I don't know if that makes any sense, I am a big pile of fangirl-goo at the minute. Yay for colliding fandoms!

Gah! Completely messed up HTML there. *hates not being able to edit comments*

That's okay. Thanks for reminding me about how he completely ignored Rose in Girl in the Fireplace, that's an excellent example.

My favourite bit about the episode? The way it didn't avoid the fact Martha's black. Okay, so the question about slaves was naive, but at least it showed that Martha has some sort of clue. Again, all of Will's names for her (I seriously hope the BBC doesn't get hate mail for that, but you never know) rang true, as did Martha's disbelief and the Doctor's embarrassment.

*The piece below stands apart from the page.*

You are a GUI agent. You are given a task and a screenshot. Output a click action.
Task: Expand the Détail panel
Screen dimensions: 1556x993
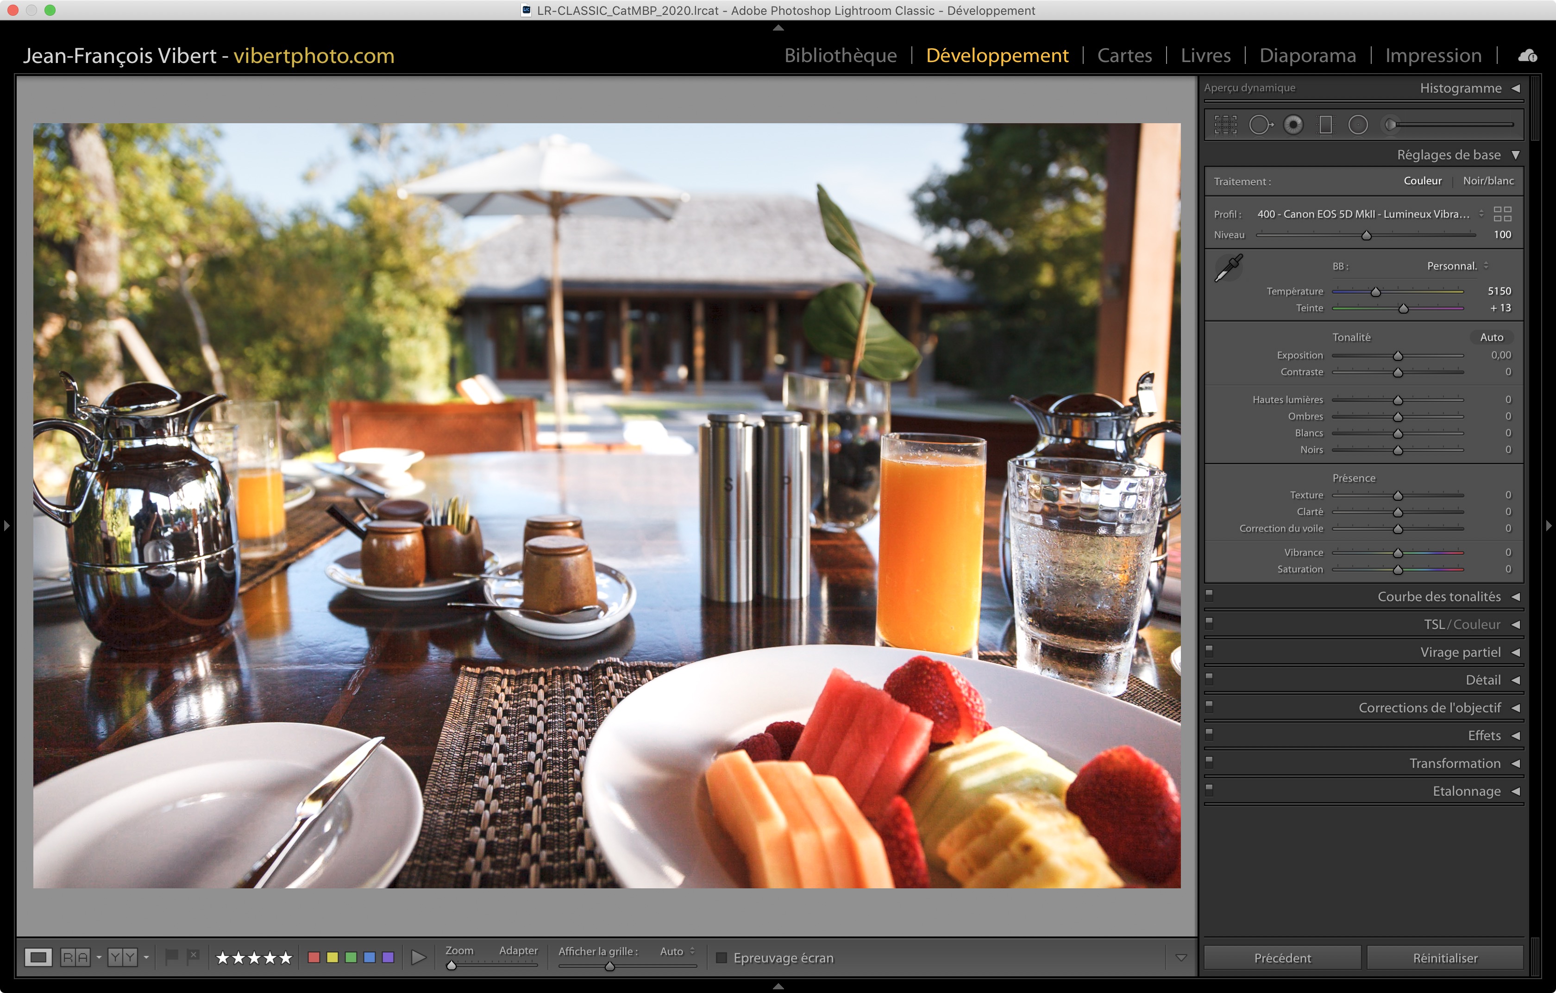click(1515, 680)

Yes, that was brilliant but I also liked the way culture and popular culture were used to short hand time-travel. I thought that worked exceptionally well.

Favourite line had to be 57 academics punching the air.

Fifty-seven... thirty-five... a lot of academics, anyway! ;)

Gareth Roberts has a much lighter hand than Russel to my mind. Which is rather sad.

I laughed all the harder at that line because that's exactly what I'd just done. Though I'm not an academic. I used to be, but I'm fine now.

Glad to see you're back among the living. ;)

Ha!

*grin* If you're curious to read a longer review/meta thing of mine that does mention the gorgeous Doctor/Will flirting feel free to pop on over to my LJ.

The cheesiness of the witches (and the lack of genuine in-story explanation for a lot of what was going on with them) was my only real sticking point with this episode.
Pertwee Who would almost certainly have come up with some 'race memory' explanation for the fact that they looked like panto witches, while even the McCoy era would've had some explanation for the broom-flying.
But, yeah, overall it was big fun - enough to let it get away with the kind of plotholes that might scupper a lesser story.

Yes. It would have been nice to have some explanation for the broomstick, especially since they took great pains to explain how everything Shakespeare said or did after this period was inspired by the Doctor and Martha.